Stream the new EP, The Code, from Tucson's dusty, goth overlords, XIXA.

XIXA Are Your New Favorite Desert-Goth Band
WORDS:
Cat Jones

Tucson, Arizona is one of the last cities on Earth where one can still feel the essence of the wild west. It’s hot and dry for much of the year, a lot of the architecture is made of earth-toned adobe, and alien-looking prickly pear and saguaro cactus manage to sprout up even in the most urban areas. It’s also only 45 minutes away from the Mexican border by car, so while it’s a very American city, the cultural influence of Central and South America runs deep.

So it only makes sense that XIXA, the six-piece, black-clad reigning heroes in the local Tucson rock scene, sound like a soundtrack to a spaghetti western film -- if that film was about a dustry, goth nightclub in the middle of the Sonoran desert.
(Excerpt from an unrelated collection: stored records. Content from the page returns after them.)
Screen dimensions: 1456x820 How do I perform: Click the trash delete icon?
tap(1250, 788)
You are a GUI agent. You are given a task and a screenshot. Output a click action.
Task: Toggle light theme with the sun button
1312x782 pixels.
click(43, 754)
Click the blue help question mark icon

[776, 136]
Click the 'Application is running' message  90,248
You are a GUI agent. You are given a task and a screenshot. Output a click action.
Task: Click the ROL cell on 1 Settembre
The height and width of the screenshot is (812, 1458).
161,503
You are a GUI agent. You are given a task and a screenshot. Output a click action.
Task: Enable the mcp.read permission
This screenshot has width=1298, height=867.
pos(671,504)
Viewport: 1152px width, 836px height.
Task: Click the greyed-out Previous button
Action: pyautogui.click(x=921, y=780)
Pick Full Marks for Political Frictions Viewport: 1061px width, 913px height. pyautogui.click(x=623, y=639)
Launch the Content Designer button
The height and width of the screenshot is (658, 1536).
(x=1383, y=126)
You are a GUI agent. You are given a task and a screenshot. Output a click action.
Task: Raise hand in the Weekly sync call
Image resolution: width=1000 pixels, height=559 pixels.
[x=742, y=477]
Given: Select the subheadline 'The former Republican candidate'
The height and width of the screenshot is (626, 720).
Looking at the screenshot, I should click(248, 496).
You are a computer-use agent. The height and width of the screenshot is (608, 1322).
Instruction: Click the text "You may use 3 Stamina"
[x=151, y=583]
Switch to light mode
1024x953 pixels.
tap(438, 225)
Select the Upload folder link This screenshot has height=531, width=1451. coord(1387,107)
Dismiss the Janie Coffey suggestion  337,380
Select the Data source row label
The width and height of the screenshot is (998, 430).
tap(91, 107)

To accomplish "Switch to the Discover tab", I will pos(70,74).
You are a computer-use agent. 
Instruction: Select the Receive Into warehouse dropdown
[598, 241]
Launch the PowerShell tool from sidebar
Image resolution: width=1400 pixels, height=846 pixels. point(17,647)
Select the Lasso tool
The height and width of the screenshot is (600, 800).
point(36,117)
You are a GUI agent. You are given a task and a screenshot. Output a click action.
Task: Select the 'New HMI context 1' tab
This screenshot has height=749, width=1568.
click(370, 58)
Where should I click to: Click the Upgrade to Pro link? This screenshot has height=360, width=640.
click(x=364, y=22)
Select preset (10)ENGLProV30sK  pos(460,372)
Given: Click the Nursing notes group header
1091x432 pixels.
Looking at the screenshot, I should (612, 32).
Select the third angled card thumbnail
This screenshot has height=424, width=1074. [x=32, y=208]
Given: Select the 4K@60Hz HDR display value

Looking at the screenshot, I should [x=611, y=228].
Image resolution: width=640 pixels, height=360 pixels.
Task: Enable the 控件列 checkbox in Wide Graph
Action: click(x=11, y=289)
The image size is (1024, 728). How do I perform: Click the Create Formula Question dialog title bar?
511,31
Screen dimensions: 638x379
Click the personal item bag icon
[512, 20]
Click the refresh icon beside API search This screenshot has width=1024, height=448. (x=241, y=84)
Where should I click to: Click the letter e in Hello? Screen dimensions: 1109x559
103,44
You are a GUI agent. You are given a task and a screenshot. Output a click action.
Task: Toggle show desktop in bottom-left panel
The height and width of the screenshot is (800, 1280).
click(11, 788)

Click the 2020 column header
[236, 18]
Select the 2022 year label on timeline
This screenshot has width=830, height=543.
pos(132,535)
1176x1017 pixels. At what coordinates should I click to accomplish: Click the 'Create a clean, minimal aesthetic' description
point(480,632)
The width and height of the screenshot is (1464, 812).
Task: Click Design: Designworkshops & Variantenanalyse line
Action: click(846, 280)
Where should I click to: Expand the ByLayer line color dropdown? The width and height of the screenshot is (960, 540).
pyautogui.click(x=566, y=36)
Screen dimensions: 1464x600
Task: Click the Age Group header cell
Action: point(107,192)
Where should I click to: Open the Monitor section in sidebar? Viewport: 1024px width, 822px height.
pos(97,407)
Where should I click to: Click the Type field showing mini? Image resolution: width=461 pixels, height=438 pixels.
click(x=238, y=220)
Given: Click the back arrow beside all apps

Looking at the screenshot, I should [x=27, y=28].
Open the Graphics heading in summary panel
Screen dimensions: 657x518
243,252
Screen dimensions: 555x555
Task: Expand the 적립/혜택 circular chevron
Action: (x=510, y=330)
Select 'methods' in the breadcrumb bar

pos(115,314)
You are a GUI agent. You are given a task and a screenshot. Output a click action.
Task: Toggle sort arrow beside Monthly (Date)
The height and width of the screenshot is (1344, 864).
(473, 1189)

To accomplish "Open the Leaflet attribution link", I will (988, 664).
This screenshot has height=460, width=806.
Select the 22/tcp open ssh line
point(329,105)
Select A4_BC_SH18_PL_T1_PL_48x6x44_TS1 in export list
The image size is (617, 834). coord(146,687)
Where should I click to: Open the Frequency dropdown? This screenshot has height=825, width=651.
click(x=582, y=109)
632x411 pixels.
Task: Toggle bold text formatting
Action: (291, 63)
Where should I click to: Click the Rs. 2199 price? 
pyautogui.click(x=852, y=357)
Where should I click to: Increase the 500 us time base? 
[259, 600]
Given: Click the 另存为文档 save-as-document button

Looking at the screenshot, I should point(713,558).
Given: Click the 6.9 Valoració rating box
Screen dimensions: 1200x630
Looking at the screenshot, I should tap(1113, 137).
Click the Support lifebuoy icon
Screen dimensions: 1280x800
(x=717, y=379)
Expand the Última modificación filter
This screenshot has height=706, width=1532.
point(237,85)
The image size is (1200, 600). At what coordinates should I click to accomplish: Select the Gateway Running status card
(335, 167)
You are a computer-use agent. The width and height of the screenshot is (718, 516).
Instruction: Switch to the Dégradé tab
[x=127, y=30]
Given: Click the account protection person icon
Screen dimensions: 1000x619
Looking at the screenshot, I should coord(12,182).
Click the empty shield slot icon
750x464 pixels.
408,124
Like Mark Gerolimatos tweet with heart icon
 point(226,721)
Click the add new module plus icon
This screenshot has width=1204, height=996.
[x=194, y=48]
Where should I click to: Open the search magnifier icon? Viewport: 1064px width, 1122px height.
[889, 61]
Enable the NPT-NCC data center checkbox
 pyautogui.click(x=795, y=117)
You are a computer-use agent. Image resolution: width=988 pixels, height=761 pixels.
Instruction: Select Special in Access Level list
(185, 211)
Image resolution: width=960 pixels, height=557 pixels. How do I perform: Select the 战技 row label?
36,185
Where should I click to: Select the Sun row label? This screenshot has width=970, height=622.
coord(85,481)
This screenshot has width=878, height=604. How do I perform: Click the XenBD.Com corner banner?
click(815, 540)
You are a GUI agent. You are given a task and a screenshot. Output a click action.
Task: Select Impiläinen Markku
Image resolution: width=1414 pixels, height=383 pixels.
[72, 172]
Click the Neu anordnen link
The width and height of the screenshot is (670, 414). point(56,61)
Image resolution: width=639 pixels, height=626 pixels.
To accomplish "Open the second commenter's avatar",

Their unique style combination of desolate Americana, gritty guitars, and cumbia comes together perfectly on their new four-track EP, The Code, and fans of Leonard Cohen, Jaye Jayle, and Murder by Death will probably love the hell out of it.

The Code comes out this Friday, February 15th, but premiering it right here:

The band comments,

“The Code was crafted through many, many hours of experimentation and deliberation at our very own Dust & Stone Recording Studio, in Tucson, AZ. The idea had emerged to create a sonic language that echoed the past, referenced the present, but occupied real estate, exclusively, in the future of the Southwest -- a language we could call our own. We assessed the sonic journey which we had taken and put stock in the mile marker at which we now stood...somewhere deep, deep in the shadows of the Sonoran Desert. Where nocturnal creatures howl at the moonlight, and plants have thorns which don't blow in the breeze. Here information was gathered. Frequencies were noted. Rhythms were detected. Eventually, we began to decode the data which screamed loudest. A sonic language finally emerged from the darkness. The Code represents our first impressions of that new language."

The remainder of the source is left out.